AeroText: A New Breakthrough in Entity Extraction

June 30, 2014

I returned from a brief visit to Europe to an email asking about Rocket Software’s breakthrough technology AeroText. I poked around in my archive and found a handful of nuggets about the General Electric Laboratories’ technology that migrated to Martin Marietta, then to Lockheed Martin, and finally in 2008 to the low profile Rocket Software, an IBM partner.

When did the text extraction software emerge? Is Rocket Software AeroText a “new kid on the block”? The short answer is that AeroText is pushing 30, maybe 35 years young.

Digging into My Archive of Search Info

As far as my archive goes, it looks as though the roots of AeroText are anchored in the 1980s, Yep, that works out to an innovation about the same age as the long in the tooth ISYS Search system, now owned by Lexmark. Over the years, the AeroText “product” has evolved, often in response to US government funding opportunities. The precursor to AeroText was an academic exercise at General Electric. Keep in mind that GE makes jet engines, so GE at one time had a keen interest in anything its aerospace customers in the US government thought was a hot tamale.

1_interface

The AeroText interface circa mid 2000. On the left is the extraction window. On the right is the document window. From “Information Extraction Tools: Deciphering Human Language, IT Pro, November December 2004, page 28.

The GE project, according to my notes, appeared as NLToolset, although my files contained references to different descriptions such as Shogun. GE’s team of academics and “real” employees developed a bundle of tools for its aerospace activities and in response to Tipster. (As a side note, in 2001, there were a number of Tipster related documents in the www.firstgov.gov system. But the new www.usa.gov index does not include that information. You will have to do your own searching to unearth these text processing jump start documents.)

The aerospace connection is important because the Department of Defense in the 1980s was trying to standardize on markup for documents. Part of this effort was processing content like technical manuals and various types of unstructured content to figure out who was named, what part was what, and what people, places, events, and things were mentioned in digital content. The utility of NLToolset type software was for cost reduction associated with documents and the intelligence value of processed information.

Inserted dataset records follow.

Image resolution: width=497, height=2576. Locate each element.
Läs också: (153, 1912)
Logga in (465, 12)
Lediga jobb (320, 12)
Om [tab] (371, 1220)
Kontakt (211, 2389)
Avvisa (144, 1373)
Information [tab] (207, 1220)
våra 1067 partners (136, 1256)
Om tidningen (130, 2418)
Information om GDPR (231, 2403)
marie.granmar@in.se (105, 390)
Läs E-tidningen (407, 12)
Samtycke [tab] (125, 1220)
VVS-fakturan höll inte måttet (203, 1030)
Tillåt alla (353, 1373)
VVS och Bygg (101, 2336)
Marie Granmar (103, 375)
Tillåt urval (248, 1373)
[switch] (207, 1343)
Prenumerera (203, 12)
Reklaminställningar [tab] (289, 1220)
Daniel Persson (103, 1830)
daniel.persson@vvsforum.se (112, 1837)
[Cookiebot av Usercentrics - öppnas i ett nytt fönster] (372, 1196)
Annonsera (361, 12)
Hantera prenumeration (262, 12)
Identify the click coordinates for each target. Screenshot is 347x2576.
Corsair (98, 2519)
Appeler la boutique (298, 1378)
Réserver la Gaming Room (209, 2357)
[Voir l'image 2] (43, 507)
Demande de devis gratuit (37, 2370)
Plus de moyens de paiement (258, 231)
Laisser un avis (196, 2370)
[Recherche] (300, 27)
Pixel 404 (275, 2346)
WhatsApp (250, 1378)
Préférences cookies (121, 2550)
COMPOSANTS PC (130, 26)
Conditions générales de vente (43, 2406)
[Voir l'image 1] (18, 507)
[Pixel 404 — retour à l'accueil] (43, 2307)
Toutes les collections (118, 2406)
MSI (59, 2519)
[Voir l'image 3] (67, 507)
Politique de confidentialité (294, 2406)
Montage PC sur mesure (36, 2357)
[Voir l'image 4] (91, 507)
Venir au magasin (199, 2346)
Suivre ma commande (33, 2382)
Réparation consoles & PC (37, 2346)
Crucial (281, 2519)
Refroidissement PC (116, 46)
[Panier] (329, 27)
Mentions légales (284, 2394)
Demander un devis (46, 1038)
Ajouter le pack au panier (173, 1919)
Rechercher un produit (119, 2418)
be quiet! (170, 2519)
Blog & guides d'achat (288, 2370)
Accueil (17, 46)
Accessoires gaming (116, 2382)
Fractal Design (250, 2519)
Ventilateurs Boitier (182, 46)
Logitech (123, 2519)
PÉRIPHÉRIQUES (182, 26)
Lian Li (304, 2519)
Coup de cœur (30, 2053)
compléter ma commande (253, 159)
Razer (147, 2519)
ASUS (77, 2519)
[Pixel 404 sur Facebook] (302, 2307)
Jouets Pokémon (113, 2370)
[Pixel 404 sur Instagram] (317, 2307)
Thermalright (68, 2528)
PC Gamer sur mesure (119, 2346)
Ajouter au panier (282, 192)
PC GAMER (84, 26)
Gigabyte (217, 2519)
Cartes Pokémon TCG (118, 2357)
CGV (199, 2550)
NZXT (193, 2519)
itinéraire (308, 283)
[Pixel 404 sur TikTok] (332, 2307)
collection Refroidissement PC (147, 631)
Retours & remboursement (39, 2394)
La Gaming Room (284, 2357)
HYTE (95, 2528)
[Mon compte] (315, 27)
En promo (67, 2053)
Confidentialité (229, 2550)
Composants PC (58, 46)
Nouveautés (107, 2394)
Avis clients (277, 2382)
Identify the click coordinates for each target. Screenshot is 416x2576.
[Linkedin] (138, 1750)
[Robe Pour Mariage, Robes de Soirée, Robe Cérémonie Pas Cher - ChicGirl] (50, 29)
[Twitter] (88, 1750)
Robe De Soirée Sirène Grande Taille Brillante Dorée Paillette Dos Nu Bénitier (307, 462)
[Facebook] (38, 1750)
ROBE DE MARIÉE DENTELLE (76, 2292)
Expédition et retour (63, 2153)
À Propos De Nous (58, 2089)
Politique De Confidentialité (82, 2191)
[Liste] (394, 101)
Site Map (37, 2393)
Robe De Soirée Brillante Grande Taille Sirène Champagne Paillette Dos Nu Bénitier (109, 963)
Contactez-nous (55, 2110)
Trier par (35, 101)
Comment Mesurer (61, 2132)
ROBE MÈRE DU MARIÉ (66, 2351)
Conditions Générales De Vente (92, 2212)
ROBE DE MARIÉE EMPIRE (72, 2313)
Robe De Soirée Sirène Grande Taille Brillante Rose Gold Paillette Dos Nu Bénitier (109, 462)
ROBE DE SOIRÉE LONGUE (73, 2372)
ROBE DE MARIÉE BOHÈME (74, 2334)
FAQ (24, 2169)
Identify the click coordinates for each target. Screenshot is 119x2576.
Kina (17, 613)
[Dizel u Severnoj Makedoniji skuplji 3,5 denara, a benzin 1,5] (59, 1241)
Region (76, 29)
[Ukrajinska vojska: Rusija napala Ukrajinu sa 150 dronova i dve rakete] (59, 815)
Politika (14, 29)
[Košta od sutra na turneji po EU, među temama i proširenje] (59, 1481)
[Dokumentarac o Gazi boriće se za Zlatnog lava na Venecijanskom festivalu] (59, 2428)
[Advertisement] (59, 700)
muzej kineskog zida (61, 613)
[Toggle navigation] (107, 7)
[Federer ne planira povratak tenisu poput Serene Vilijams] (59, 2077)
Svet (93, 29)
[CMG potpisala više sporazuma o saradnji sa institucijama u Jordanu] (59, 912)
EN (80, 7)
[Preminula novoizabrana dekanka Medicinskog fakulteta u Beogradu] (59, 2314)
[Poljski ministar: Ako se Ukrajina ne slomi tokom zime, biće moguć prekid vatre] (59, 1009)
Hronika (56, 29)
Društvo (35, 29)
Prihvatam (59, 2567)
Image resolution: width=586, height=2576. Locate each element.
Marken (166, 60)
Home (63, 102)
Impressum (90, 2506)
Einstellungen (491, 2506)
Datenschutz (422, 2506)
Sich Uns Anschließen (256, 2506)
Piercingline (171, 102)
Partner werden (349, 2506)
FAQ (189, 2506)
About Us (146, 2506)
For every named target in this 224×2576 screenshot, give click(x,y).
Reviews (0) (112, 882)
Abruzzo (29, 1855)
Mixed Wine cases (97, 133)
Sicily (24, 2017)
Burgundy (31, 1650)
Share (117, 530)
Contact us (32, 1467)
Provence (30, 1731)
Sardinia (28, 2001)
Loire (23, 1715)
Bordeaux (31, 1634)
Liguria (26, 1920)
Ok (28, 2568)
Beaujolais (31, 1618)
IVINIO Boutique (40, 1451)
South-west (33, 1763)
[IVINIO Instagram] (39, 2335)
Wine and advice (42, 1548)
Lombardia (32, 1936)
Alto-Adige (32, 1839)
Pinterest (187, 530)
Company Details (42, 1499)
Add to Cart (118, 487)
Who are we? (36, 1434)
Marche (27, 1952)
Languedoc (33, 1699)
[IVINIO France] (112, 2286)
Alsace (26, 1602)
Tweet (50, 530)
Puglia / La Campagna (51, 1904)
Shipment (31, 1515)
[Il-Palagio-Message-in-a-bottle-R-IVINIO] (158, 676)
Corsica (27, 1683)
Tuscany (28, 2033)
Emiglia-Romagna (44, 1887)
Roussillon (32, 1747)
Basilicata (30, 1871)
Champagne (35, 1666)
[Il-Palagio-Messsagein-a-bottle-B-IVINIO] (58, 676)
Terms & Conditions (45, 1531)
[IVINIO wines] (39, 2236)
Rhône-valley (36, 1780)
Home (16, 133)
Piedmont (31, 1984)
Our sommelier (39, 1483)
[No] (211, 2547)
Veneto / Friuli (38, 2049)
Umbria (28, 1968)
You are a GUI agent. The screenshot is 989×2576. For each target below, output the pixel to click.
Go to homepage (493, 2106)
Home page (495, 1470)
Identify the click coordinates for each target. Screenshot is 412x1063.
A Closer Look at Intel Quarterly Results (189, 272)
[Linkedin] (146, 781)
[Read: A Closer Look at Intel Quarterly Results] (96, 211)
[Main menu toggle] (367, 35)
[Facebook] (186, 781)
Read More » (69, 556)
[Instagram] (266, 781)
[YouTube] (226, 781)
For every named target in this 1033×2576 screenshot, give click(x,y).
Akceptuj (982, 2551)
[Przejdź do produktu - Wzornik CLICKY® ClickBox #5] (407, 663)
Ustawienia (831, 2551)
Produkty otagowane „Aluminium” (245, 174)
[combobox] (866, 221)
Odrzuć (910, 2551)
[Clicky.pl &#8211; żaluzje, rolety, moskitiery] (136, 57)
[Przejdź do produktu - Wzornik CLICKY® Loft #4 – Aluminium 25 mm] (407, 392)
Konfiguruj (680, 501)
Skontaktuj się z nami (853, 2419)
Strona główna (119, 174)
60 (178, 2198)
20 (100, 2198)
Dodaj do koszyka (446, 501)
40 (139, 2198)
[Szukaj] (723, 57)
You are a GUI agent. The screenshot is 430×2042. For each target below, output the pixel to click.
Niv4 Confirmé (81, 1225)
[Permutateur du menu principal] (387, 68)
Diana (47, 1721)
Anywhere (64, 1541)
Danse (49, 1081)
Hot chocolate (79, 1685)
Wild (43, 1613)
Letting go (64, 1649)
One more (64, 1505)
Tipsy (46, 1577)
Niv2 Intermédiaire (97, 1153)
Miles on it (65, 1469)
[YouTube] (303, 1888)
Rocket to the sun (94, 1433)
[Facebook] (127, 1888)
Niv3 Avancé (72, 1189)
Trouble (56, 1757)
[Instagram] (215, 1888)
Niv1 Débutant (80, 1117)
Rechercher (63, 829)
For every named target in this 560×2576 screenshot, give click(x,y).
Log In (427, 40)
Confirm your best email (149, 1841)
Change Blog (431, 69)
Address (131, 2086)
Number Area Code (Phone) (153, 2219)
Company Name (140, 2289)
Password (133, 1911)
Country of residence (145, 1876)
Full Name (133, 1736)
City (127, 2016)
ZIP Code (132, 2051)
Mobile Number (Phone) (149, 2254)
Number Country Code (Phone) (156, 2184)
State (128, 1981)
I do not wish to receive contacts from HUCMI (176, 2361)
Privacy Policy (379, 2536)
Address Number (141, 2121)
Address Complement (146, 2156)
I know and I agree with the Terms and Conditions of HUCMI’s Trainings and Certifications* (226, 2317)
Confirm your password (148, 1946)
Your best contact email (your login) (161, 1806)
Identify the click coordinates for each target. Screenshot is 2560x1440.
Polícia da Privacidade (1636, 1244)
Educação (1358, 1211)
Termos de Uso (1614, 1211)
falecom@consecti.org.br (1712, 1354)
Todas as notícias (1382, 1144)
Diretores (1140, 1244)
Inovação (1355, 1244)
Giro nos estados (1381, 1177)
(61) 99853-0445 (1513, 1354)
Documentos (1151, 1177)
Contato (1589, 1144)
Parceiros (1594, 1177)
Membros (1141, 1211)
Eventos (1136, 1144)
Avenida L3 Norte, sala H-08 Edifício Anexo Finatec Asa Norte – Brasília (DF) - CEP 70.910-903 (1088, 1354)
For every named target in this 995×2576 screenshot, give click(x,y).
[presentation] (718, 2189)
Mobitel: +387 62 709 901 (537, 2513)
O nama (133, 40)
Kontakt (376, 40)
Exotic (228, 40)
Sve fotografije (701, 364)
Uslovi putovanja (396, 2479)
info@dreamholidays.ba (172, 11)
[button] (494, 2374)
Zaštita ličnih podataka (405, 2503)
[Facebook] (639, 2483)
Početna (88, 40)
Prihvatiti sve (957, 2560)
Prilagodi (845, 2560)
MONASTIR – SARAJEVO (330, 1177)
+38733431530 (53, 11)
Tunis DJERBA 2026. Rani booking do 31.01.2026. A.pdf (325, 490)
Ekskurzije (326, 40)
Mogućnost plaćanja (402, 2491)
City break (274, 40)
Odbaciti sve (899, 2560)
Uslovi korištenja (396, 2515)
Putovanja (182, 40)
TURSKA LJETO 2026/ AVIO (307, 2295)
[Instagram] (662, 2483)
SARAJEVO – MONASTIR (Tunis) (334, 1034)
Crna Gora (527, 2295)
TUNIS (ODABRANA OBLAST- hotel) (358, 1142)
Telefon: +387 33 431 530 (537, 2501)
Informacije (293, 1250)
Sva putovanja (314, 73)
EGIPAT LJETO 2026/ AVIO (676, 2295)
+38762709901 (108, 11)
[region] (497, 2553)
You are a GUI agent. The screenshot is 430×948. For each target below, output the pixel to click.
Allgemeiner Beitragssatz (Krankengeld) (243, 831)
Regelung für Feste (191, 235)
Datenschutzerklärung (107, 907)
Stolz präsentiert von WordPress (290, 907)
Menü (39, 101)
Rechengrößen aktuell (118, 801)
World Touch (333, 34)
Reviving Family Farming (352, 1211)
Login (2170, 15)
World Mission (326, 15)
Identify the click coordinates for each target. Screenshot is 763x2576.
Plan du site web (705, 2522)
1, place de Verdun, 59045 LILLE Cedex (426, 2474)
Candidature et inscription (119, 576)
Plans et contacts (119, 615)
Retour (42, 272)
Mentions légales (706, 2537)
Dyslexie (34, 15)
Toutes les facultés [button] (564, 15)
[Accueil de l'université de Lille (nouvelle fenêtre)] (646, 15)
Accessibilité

The need for a markup system that worked without 100 percent human indexing was important. GE got with the program and appears to have assigned some then-young folks to the project. The government speak for this type of content processing involves terms like “message understanding” or MU, “entity extraction,” and “relationship mapping. The outputs of an NLToolset system were intended for use in other software subsystems that could count, process, and perform other operations on the tagged content. Today, this class of software would be packaged under a broad term like “text mining.” GE exited the business, which ended up in the hands of Martin Marietta. When the technology landed at Martin Marietta, the suite of tools was used in what was called in the late 1980s and early 1990s, the Louella Parsing System. When Lockheed and Martin merged to form the giant Lockheed Martin, Louella was renamed AeroText.

Over the years, the AeroText system competed with LingPipe, SRA’s NetOwl and Inxight’s tools. In the hay day of natural language processing, there were dozens and dozens of universities and start ups competing for Federal funding. I have mentioned in other articles the importance of the US government in jump starting the craziness in search and content processing.

In 2005, I recall that Lockheed Martin released AeroText 5.1 for Linux, but I have lost track of the open source versions of the system. The point is that AeroText is not particularly new, and as far as I know, the last major upgrade took place in 2007 before Lockheed Martin sold the property to AeroText. At the time of the sale, AeroText incorporated a number of subsystems, including a useful time plotting feature. A user could see tagged events on a timeline, a function long associated with the original version of i2’s the Analyst Notebook. A US government buyer can obtain AeroText via the GSA because Lockheed Martin seems to be a reseller of the technology. Before the sale to Rocket, Lockheed Martin followed SAIC’s push into Australia. Lockheed signed up NetMap Analytics to handle Australia’s appetite for US government accepted systems.

AeroText Functionality

What does AeroText purport to do that caused the person who contacted me to see a 1980s technology as the next best thing to sliced bread?

AeroText is an extraction tool; that is, it has capabilities to identify and tag entities at somewhere between 50 percent and 80 percent accuracy. (See NIST 2007 Automatic Content Extraction Evaluation Official Results for more detail.)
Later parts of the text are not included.